Orioles manager Brandon Hyde can keep talking about the bad at-bats and tough luck that run through his lineups, or he can just lean on the dugout railing and make mental notes as examples play out in front of him.
There isn’t much that Hyde can do to silence the effects of a screaming line drive today from Maikel Franco in the second inning that produced a double play and another layer of frustration. Red Sox third baseman Rafael Devers making a backhanded grab - the glove somehow staying attached to his hand - and throw across the infield to nab a retreating DJ Stewart.
Franco hopped up the line as the play unfolded, as if in disbelief. An inning later, Franchy Cordero reached on an infield hit and Kiké Hernández sent a bouncer toward third that sneaked into left field, with his reaction almost as animated. Arms spread apart with the bat still in his right hand, the only missing element the sound of airplane noises.
Alex Verdugo followed with a three-run homer and J.D. Martinez, back in the lineup and on the Orioles’ last nerve, deposited a knuckle-curve on the flag court. Good luck and really good hitting from the opposing side.
The Orioles never recovered from it. They hit a pair of three-run homers, but were unable to prevent a sweep in their first home series of the year with a 14-9 loss before an announced crowd of 8,171.
Martinez homered off three different pitchers - his third career game with at least three homers. He cleared the center field fence against Rule 5 selection Tyler Wells in the eighth after the Orioles cut the lead to 10-7 and Devers hit his second of the day, a two-run shot, after Shawn Armstrong entered.
The Red Sox walloped six. There’s luck and then abuse of an opponents’ pitching staff.
“We just had a tough time out of the ‘pen getting guys out,” Hyde said. “Proud of our offense, the way we kept scratching back.”
It got so bad that Rio Ruiz and Ramón Urías were charged with errors on the same play in the eighth, the former mishandling Cordero’s grounder to load the bases and the latter bobbling the ball and inexplicably throwing home and missing the target by a wide distance for a 14-7 lead.
Ryan McKenna pinch-hit for Anthony Santander leading off the bottom of the sixth and tripled to center field off Nick Pivetta. He came home on Franco’s three-run homer, a 111.2 mph liner to left field that wasn’t going to find a glove.
Trey Mancini followed back-to- back walks issued by reliever Austin Brice with a liner to right field that landed above the grounds crew shed and reduced the lead to 10-7. His second homer in less than 24 hours.
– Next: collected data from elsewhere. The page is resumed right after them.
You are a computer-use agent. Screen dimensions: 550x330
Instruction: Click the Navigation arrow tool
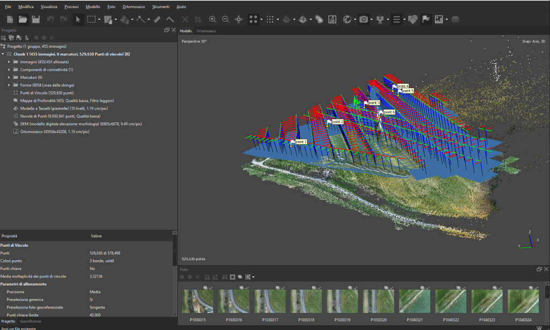click(78, 20)
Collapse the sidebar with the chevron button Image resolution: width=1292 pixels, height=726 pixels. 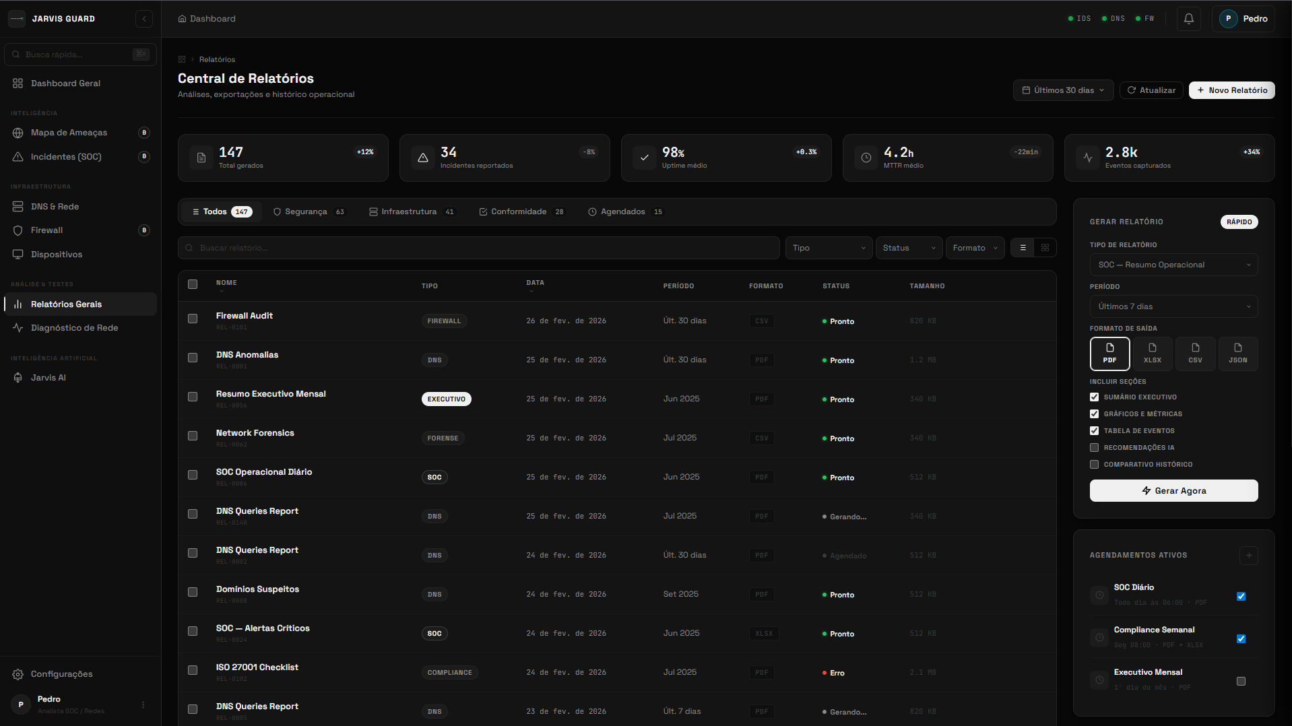pos(143,19)
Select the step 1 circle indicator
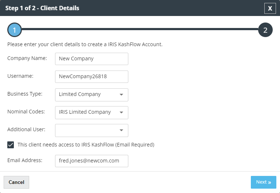The width and height of the screenshot is (280, 193). coord(15,30)
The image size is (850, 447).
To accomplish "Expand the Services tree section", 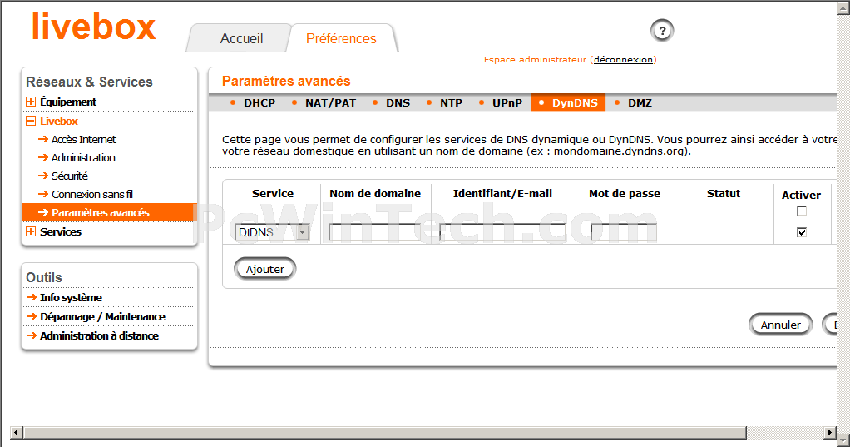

The first time he’s gone deep in consecutive games since Sept. 16-17, 2019.
McKenna is the fifth Orioles player since 1974 whose first major league hit was a triple, according to STATS. He joins Manny Machado on Aug. 9, 2012, Blake Davis on June 24, 2011, Matt Wieters on May 30, 2009 and César Devarez on Aug. 18, 1996.
McKenna’s first professional hit also was a triple.
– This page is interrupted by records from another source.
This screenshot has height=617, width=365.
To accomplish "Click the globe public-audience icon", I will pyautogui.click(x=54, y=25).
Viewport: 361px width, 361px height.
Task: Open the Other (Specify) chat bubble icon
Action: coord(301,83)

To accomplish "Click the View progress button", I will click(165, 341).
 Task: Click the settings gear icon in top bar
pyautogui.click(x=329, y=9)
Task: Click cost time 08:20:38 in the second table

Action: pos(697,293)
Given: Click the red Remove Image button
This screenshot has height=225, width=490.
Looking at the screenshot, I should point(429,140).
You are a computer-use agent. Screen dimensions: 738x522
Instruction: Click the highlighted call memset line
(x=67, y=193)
“I was thinking the other day that would be pretty cool if that happened,” he said.
Jorge López was charged with seven runs and eight hits in four-plus innings, three straight singles to open the fifth sending him to the dugout. Martinez struck the final blow, of course, and Rule 5 pick Mac Sceroler surrendered a three-run shot to Devers after fanning Xander Bogaerts.
The Red Sox batted around and Sceroler hit Hernández with the bases loaded for a 9-1 lead. Martinez homered again to lead off the sixth. He must have a timeshare with Gleyber Torres and Randal Grichuk.
Devers homered in each game of the series, tying the longest streak of his career. Sceroler didn’t allow a run or hit in his major league debut that lasted 2 2/3 innings.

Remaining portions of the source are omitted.